Bien qu’elle pro­pose cer­tains modèles de culotte en taille XXL, la marque de lin­ge­rie Etam se fait ain­si régu­liè­re­ment taper sur les doigts pour son mélange des genres. D’un côté, des cam­pagnes pour les culottes mens­truelles qui mettent en avant des corps peu retou­chés et de l’autre, un défi­lé qui reprend les codes du géant amé­ri­cain Victoria’s Secret. Si vous ne connais­sez pas les défi­lés VS, ce sont des shows où jusqu’à encore très récem­ment, les filles por­taient des strings et des ailes d’ange… Si, si. Les Américain·es ont fini par renon­cer à ce rendez-​vous sexiste en 2019.

Etam, de son côté, main­tient son défi­lé gla­mour en y ins­til­lant une dose de body posi­tive : sur le podium déam­bulent des jeunes femmes taille man­ne­quin aux côtés de quelques autres légè­re­ment plus en chair. Illustration par­faite des para­doxes du mar­ke­ting. Et de celles des consommateur·rices. Il faut à la fois faire réel et faire rêver. « Les gens veulent s’identifier à des images idéa­li­sées, estime Mercedes Erra. Si vous pous­sez le cur­seur trop près de la réa­li­té, les pro­duits ne se vendent pas. » Plusieurs études menées par Sylvie Borau montrent que les modèles trop conformes à la réa­li­té ou jugés pas assez embel­lis ne sus­citent pas l’adhésion de toutes les clientes. « Certains pro­duits comme le par­fum ou le maquillage relèvent de la parure. Or, la com­mu­ni­ca­tion repose sur l’idée d’un idéal de soi. Il faut donc qu’il y ait un écart entre le modèle et moi, sinon je n’achèterai pas tel mas­ca­ra », com­plète l’enseignante.

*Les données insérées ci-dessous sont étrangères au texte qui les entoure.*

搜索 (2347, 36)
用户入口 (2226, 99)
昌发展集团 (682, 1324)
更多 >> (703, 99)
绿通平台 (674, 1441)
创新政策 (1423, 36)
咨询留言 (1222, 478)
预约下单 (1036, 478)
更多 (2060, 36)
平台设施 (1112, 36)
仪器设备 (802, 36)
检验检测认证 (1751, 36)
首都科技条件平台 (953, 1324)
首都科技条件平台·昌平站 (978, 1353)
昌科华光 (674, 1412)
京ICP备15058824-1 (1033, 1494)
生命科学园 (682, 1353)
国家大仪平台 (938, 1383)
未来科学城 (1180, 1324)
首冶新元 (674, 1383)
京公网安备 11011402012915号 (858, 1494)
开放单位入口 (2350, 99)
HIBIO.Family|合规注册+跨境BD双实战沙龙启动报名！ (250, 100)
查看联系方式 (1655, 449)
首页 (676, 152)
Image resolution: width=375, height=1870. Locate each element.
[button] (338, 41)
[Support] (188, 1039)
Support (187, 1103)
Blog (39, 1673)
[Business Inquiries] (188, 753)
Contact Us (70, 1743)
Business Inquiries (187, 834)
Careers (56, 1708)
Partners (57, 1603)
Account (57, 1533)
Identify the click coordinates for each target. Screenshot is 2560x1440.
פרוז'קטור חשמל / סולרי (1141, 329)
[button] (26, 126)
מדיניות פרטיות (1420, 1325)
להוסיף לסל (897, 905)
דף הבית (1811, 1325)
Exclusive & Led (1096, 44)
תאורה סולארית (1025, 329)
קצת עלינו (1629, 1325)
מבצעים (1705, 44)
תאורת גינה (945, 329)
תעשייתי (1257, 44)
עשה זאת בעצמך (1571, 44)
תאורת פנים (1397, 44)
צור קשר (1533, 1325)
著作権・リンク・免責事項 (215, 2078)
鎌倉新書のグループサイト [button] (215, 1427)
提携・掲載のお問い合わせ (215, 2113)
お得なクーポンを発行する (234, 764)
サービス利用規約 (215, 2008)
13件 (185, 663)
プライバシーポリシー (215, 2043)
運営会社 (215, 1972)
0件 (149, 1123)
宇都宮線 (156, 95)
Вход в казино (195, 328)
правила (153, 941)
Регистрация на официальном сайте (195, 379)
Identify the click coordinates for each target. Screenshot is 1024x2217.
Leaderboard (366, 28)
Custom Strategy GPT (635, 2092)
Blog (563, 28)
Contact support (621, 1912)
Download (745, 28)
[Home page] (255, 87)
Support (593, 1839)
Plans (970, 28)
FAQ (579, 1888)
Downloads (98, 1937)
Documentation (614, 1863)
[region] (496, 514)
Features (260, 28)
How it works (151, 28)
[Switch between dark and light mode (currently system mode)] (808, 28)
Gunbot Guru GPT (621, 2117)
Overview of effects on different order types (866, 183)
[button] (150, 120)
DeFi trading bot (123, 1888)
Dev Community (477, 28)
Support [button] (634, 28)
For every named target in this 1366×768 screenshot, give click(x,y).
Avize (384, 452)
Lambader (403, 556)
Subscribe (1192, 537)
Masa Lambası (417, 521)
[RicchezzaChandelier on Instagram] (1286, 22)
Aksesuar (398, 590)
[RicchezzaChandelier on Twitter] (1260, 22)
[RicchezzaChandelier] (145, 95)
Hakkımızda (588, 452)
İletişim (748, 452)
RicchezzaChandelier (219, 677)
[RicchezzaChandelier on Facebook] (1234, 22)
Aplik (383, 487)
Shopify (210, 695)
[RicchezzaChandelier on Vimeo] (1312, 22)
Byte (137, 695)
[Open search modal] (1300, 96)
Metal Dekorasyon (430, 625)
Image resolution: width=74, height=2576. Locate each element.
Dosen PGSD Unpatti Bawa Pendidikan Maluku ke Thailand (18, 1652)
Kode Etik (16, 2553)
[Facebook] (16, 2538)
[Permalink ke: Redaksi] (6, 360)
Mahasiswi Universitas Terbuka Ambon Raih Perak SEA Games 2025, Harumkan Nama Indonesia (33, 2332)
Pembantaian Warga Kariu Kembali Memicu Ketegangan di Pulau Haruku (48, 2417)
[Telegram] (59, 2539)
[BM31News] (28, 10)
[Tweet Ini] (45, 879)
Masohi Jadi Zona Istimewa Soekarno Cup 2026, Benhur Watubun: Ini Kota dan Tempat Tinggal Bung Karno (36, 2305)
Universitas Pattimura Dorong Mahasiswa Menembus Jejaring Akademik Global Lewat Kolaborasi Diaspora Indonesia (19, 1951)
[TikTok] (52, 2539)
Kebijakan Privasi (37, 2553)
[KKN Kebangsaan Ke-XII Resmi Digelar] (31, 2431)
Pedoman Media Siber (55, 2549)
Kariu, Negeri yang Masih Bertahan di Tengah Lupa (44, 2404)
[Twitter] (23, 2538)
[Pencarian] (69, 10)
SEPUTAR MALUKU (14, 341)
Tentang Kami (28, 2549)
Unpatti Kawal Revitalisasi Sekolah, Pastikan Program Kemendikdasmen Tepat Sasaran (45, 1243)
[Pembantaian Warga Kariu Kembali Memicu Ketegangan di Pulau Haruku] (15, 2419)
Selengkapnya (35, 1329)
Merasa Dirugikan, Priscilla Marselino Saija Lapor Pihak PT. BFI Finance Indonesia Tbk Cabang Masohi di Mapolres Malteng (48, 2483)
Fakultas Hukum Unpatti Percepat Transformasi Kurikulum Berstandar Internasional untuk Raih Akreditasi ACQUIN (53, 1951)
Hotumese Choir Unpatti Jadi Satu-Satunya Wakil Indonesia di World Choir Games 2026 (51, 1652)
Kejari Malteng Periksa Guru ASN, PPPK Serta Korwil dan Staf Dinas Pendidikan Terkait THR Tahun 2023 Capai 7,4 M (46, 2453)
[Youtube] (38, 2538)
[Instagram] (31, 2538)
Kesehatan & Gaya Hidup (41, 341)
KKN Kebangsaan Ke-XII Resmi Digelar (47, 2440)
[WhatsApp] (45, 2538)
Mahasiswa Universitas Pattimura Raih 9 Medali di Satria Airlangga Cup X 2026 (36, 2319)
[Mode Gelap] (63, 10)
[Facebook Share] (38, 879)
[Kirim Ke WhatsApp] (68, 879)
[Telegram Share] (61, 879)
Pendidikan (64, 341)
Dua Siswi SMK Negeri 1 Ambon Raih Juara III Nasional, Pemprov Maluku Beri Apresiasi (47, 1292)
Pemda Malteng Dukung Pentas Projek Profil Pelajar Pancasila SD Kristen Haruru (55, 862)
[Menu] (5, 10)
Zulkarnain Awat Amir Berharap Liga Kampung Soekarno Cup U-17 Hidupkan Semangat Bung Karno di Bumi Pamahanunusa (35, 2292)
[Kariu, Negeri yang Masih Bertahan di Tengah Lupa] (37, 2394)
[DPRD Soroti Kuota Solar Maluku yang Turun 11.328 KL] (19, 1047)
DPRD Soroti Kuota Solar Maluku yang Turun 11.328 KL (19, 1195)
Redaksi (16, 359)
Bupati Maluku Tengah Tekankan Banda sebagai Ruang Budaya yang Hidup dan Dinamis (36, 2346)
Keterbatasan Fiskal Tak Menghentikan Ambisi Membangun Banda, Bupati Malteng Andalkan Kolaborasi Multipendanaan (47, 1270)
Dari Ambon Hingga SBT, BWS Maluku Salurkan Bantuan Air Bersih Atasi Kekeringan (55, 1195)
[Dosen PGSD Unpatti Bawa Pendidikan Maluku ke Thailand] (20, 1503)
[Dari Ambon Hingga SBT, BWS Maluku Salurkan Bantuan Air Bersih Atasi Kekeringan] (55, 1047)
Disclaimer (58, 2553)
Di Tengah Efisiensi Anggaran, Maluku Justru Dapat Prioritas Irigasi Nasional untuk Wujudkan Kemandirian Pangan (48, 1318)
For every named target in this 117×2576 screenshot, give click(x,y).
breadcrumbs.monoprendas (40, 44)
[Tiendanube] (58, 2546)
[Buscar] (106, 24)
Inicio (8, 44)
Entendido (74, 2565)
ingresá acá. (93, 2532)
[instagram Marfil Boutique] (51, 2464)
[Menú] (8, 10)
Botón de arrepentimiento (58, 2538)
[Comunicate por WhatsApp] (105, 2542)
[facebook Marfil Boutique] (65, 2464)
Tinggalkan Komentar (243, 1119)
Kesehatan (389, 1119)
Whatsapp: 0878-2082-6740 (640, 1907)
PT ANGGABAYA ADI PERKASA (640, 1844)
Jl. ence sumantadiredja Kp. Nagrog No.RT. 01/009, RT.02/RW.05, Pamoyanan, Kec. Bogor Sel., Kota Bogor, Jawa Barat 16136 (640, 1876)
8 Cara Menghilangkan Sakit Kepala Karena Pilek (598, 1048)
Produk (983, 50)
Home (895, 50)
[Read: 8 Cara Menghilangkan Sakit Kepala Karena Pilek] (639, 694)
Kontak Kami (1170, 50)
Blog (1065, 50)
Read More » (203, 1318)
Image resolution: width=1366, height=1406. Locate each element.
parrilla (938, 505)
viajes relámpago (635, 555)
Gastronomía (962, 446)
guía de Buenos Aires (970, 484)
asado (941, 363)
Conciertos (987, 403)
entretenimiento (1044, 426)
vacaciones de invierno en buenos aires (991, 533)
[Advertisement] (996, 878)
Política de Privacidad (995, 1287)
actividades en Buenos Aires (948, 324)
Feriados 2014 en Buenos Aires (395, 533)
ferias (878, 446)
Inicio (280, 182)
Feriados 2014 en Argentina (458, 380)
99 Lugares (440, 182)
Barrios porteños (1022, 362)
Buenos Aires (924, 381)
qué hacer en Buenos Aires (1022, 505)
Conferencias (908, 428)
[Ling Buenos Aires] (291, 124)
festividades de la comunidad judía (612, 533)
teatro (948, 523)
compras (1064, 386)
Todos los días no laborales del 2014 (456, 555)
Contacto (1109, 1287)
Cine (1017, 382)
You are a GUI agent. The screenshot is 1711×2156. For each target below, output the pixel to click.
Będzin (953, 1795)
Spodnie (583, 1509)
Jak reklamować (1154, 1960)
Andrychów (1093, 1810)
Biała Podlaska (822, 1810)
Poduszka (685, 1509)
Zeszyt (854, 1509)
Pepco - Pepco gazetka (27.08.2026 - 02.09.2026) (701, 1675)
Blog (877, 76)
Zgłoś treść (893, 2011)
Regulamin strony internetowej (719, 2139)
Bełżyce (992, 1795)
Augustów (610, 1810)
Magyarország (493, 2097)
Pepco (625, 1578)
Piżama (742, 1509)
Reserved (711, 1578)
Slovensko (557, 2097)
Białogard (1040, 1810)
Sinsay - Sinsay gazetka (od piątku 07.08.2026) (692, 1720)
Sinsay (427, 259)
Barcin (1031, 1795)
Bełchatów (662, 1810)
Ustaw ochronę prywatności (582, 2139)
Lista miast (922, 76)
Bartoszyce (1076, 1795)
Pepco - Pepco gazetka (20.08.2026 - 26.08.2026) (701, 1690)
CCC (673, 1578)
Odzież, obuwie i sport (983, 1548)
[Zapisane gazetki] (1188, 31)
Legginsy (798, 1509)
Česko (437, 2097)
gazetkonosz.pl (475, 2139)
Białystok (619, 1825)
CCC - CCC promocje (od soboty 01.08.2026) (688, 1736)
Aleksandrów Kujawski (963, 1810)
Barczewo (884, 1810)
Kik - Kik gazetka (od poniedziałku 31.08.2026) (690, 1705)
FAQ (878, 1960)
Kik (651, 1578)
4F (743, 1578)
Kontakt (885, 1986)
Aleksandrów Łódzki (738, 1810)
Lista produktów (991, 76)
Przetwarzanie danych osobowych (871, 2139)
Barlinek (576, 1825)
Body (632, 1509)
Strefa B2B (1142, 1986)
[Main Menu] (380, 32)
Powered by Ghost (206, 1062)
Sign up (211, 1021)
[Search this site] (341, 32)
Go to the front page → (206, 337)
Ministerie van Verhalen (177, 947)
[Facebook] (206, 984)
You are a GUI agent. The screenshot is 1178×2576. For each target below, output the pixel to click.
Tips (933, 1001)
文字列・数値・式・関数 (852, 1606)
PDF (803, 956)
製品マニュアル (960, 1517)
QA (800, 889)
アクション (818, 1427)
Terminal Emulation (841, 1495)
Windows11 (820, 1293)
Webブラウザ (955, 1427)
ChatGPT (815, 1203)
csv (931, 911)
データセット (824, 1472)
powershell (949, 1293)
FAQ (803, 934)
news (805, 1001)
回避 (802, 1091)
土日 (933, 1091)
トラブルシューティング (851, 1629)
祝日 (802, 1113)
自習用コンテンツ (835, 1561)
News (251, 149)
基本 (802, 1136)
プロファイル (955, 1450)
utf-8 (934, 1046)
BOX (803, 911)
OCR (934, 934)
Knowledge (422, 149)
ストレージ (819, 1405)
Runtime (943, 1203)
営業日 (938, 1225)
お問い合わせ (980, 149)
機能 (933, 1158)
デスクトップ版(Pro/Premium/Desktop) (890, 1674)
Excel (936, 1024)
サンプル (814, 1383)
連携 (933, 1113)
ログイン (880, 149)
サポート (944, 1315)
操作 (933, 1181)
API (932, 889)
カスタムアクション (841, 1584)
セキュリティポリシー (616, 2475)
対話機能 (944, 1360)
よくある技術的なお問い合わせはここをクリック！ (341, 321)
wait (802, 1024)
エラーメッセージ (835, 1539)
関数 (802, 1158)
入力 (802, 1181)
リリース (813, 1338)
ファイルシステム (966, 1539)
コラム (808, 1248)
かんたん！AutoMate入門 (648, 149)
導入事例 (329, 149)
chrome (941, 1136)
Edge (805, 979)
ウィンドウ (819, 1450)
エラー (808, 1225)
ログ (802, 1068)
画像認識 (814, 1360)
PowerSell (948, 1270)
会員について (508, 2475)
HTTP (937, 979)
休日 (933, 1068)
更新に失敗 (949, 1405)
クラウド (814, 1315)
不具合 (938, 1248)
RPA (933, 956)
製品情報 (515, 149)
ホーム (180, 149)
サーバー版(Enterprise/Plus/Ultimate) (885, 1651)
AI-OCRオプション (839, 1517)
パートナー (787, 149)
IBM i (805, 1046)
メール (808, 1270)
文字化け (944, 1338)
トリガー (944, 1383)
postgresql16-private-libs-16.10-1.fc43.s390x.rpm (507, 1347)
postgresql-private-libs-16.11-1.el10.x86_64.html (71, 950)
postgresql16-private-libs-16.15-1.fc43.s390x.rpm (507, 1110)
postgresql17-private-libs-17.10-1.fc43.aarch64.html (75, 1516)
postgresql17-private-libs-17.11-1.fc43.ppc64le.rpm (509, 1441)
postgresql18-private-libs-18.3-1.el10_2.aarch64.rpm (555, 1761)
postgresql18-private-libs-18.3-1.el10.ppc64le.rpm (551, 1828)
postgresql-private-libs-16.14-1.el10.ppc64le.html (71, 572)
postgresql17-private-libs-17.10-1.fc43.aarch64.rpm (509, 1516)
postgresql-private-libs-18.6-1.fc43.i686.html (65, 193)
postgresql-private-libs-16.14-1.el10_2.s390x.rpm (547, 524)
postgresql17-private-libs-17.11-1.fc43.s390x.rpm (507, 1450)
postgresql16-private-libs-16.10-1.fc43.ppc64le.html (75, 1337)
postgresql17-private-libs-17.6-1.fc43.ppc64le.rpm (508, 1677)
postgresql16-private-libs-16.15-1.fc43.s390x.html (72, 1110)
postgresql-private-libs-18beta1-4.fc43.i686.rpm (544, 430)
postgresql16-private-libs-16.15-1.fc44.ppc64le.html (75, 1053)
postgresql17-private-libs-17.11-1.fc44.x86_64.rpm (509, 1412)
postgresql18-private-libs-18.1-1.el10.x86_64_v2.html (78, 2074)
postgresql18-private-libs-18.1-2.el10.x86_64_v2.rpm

Ce méca­nisme d’idéalisation, Prune Aubry et Florie Ducamp, les créa­trices de We are Jolies, l’ont appris à leurs dépens quand elles ont vou­lu lan­cer leur pre­mière cam­pagne sur les réseaux sociaux en 2018. « Échaudées par notre pre­mier shoo­ting où l’agence de pub nous avait pro­po­sé un truc hyper gla­mour avec des meufs taille 36 aux corps hui­lés, on a déci­dé de faire des apé­ros culottes avec nos copines, raconte Florie. On s’est consti­tué une base d’images de vraies fesses et quand on a mis tout ça en ligne, ça a été un défer­le­ment de com­men­taires hos­tiles d’hommes ET de femmes qui trou­vaient ça hor­rible et nous disaient qu’on était dingues. »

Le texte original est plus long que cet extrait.